Dr David Austin
Prof Jeff Richards (2003-2005), Dept. Of general Practice, Monash University
Dr David Austin (2005-2007), Faculty of Life and Social Sciences, Swinburne University of Technology
Dr Peter Shattner, Dept. of General Practice, Monash University
Dr Victoria Wade, Department of General Practice, Flinders University
Dr David Pierce, Department of general Practice, University of Melbourne
Gwenda Cannard, CEO, TRANX/PADA Inc, Melbourne
Dr Ciaran Pier, Dept. of General Practice, Monash University
Dr Britt Klein, Dept. of General Practice, Monash University
Joanna Mitchell, Dept. of General Practice, Monash University
Dr Lisa Ciechomski, Dept. of General Practice, Monash University
Dr Kathryn Gilson, Dept. of General Practice, Monash University
Kerrie Shandley, Dept. of General Practice, Monash University
Faculty of Life and Social Sciences
Swinburne University of Technology
beyondblue Victorian Centre of Excellence
Project completion year
Panic disorder (PD) is one of the most common anxiety disorders seen in general practice, but provision of evidence-based cognitive behavioural treatment is rare. Many Australian GPs are now trained to deliver focused psychological strategies but in practice this is time-consuming and costly. The purpose of this study was to evaluate the efficacy of an internet-based CBT intervention (Panic Online) for the treatment of PD supported by GP-delivered therapeutic assistance. Specifically, Panic Online supported by GP-delivered (face-to-face) therapy was compared to Panic Online supported by psychologist-delivered email therapy. In total, 96 people with a primary diagnosis of PD completed 12-weeks of therapy using Panic Online and therapeutic assistance with his/her GP (n = 53) or a clinical psychologist (n = 43). Participants completed a clinical diagnostic interview and questionnaires to assess panic-related symptoms before and after treatment, and at 6 months follow-up.
Main outcomes / key project findings
Both treatments led to significant improvements in panic attack frequency, depression, anxiety, stress, anxiety sensitivity, agoraphobia avoidance and quality of life. There was a statistically significant difference from pre to post between the two treatments on agoraphobia symptomatology with the psychologist supported group showing a greater decrease. At 6 month follow-up, improvement was maintained for both groups. Furthermore, both groups continued to show a significant decrease in their clinical panic disorder status and agoraphobia avoidance behaviour. These findings suggest that, when PD sufferers are provided with accessible online treatment protocols, GPs trained to deliver focused psychological strategies can achieve patient outcomes comparable to efficacious treatments delivered by clinical psychologists. The findings of this research provide a model for how GPs may be assisted to provide evidence-based mental health care successfully. Further research will be required to evaluate e-based programs for other mental health conditions, however, we anticipate, based on our research, that effective e-based treatments for other high prevalence conditions such as generalised anxiety disorder, post-traumatic stress disorder and social anxiety disorder will soon be developed.

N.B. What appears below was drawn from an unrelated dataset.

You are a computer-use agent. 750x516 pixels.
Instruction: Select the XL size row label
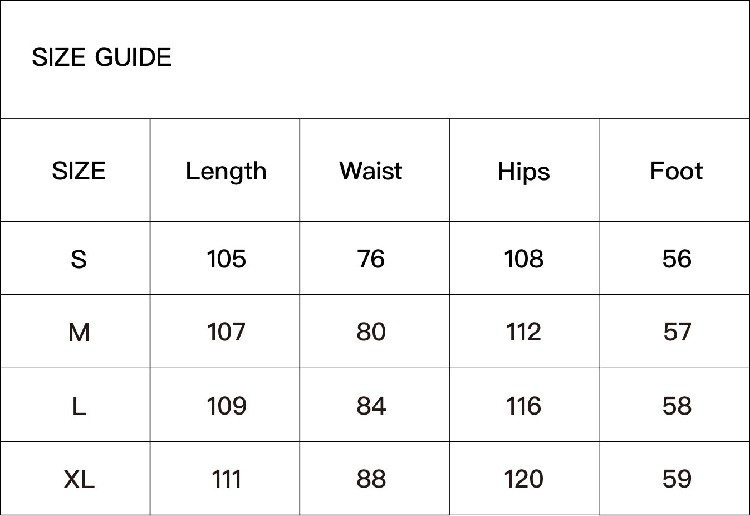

Implications for policy and practice
This is the first study to evaluate the use of an evidence-based internet-based mental health treatment within general practice. At present, very few GPs are using electronic mental health resources despite the fact that they recognise several advantages to doing so, such as high patient acceptance, time-efficiency, and perceived high quality. Results of this study, however, suggest that GPs may be confident that, in the near future, electronic clinical mental health tools will facilitate their provision of effective mental health treatments and lead to improved patient outcomes.
Our team views it as of paramount importance that steps be taken to increase the availability of evidence-based internet-delivered treatments. At present, there is no Medicare or other subsidy available to users of these programs. We would argue that, where demonstrated efficacy exists (as for Panic Online), then there is justification for Medicare rebate availability on such a service.